17 septembre 2007
Le miracle du référencement.
Comment ne pas s'émerveiller lorsque l'on voit le résultat des méthodes de référencement de l'ami gougueule.
Google a dirigé ici des personnes qui me semble-t-il cherchaient des choses bien compliquées...
Dans le top5 des recherches curieuses made in gougueule menant ici on a :
En 5e place : "comment exterminer des cafards noirs"
Il existe des petites boites gluantes dans lesquels ils s'empêtrent, mais honnêtement, je ne pense pas que l'on puisse lutter contre les cafards à armes égales.
En 4e place : "que font les fourmis quand il y a un prédateur"
Je ne sais pas si je suis bien placé pour répondre à cette question. Je vous dirais que cela dépend du prédateur.
Une fourmi n'a pas peur. Elle n'hésite pas à mordre bien plus gros adversaire. Je pense qu'une partie va se sacrifier
pour attaquer l'adversaire tandis qu'une autre va se mettre à l'abri et protéger la fourmilière, la reine et ses oeufs....
En 3e place : "qui ecrase une fourmi est un vrai pourri"
Je ne porterai pas de jugement. Il n'y a probablement pas de vrai réponse à cette recherche gougueulienne.
En 2e place : "jardin crottes de chat escalader "
Parfois, les internautes font peur...
En 1ère place : "mon véLO M'AMène dans une plaNèTE" j'ai respecté la casse et c'est bien ce qui m'inquiète.
N'ayant pas fait d'études de médecine, je ne peux pas vous aider.... Appelez plutôt le docteur House !
10 septembre 2007
Suicide en vélo.
Avec ces autoroutes passant à proximité des habitations, les quartiers se trouvent parfois coupés du reste de leur ville. Heureusement, il y a des tunnels et passages. Cependant, ils sont un peu radins avec les hauteurs de ces passages.
Si vous souhaitez vous suicider au Japon après avoir entendu Kôda Kumi tentant de chanter, ils vous suffit de vous précipiter à vélo contre un de ces passages souterrains en levant la tête.
C'est encore plus rigolo si vous avez un camping car ou si vous avez un bus anglais...
Sous le train aussi, on a des tunnels....
14 août 2007
L'île de Paques au Japon.
On se demande ce que vient faire cette statue de l'île de Paques sur le parking du port de Nagoya...

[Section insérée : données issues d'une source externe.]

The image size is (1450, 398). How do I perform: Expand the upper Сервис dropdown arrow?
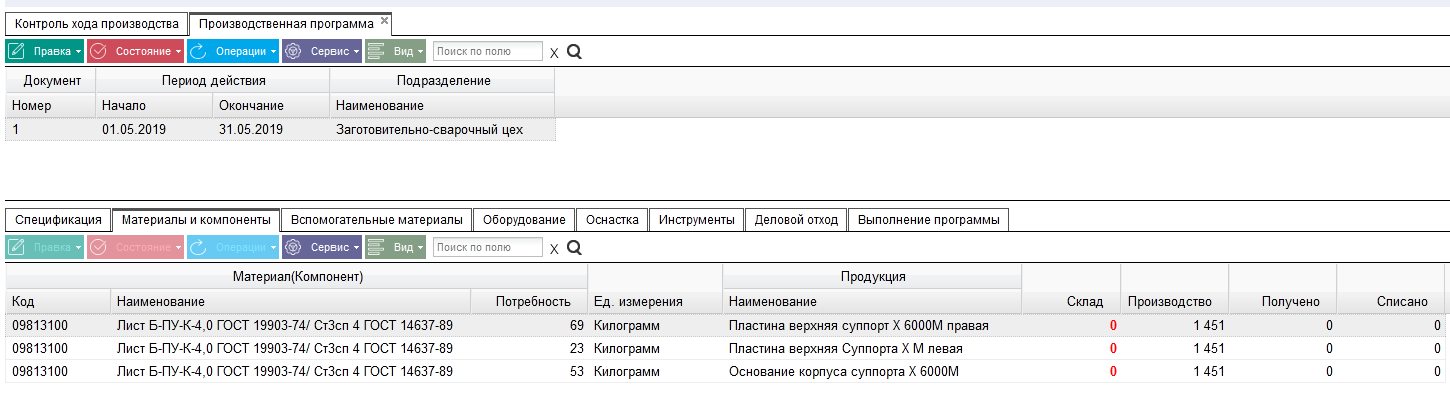pyautogui.click(x=355, y=51)
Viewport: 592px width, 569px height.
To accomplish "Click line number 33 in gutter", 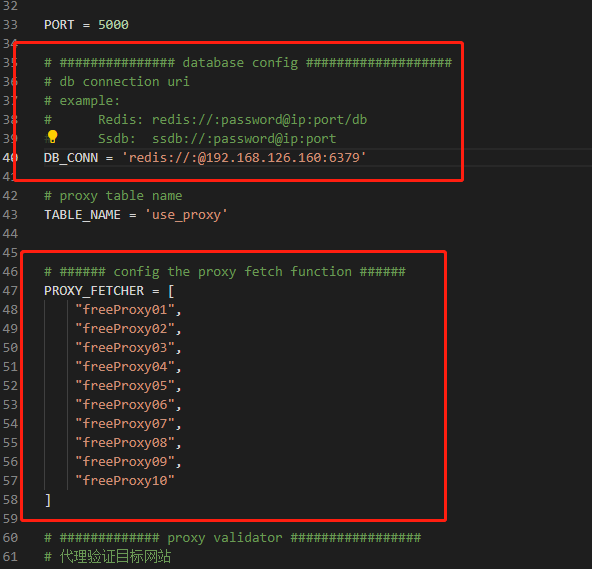I will coord(10,25).
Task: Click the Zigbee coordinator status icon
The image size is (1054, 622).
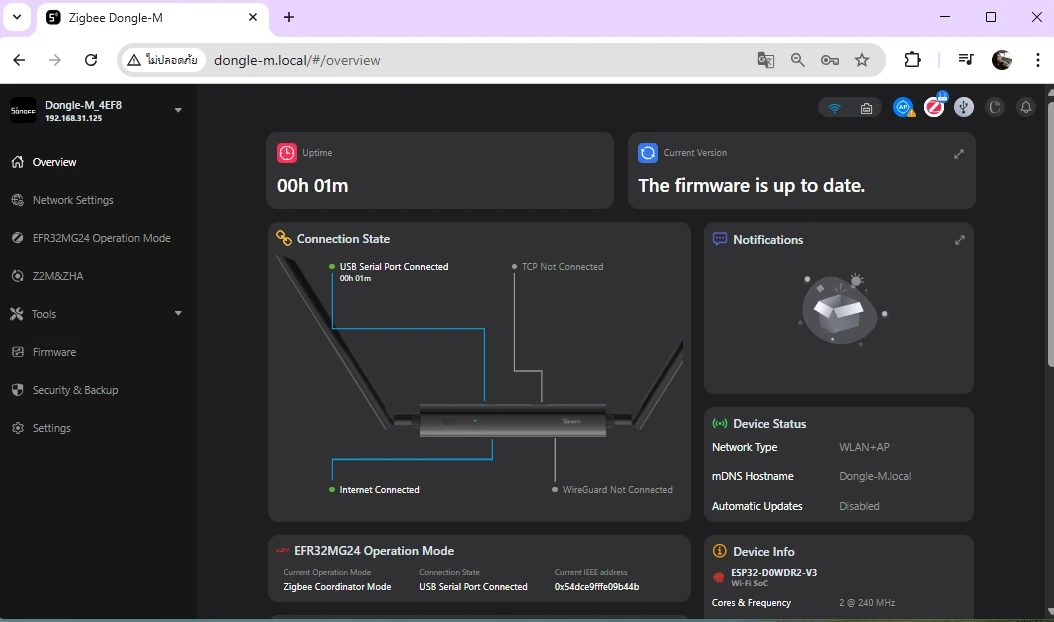Action: click(934, 107)
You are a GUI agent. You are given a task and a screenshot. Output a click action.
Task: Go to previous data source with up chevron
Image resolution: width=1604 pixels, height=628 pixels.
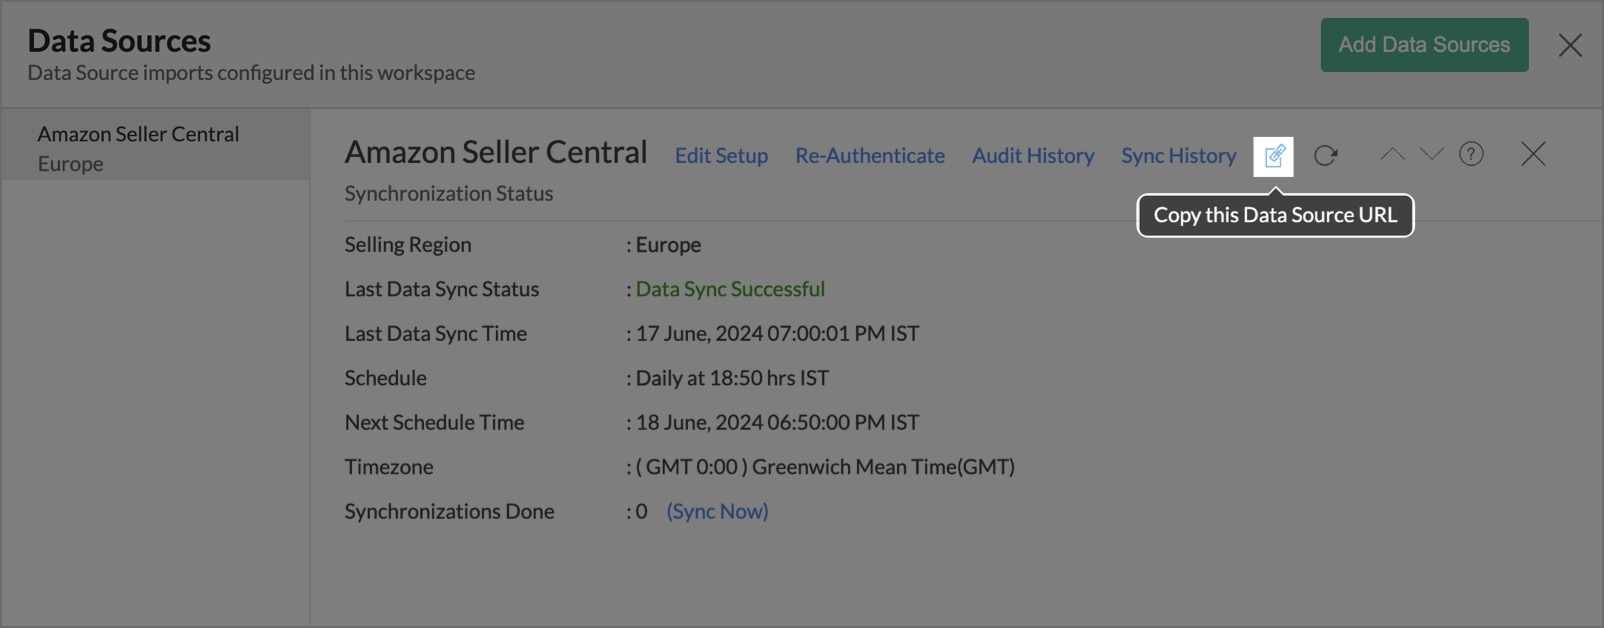click(1392, 154)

Il est tourné vers l'est alors que les statues originales regardent vers l'ouest...
30 juillet 2007
survivre au Natsubate
La saison des pluies étant finie, il faut maintenant affronter les grosses chaleurs....
Quand on travaille dans un environnement climatisé, les journées se passent bien, mais le weekend à la maison se révèle être un enfer : il fait extrêmement chaud, le vent manque parfois à l'appel et l'humidité est omniprésente. On est affalé sur les tatamis en mode "légume" et on attend que ça passe... On arrive parfois à se hisser jusqu'au réfrigérateur pour attraper quelque chose de frais, mais généralement on quitte toute pensée consciente et l'idée même de travailler devient un concept lointain et oublié...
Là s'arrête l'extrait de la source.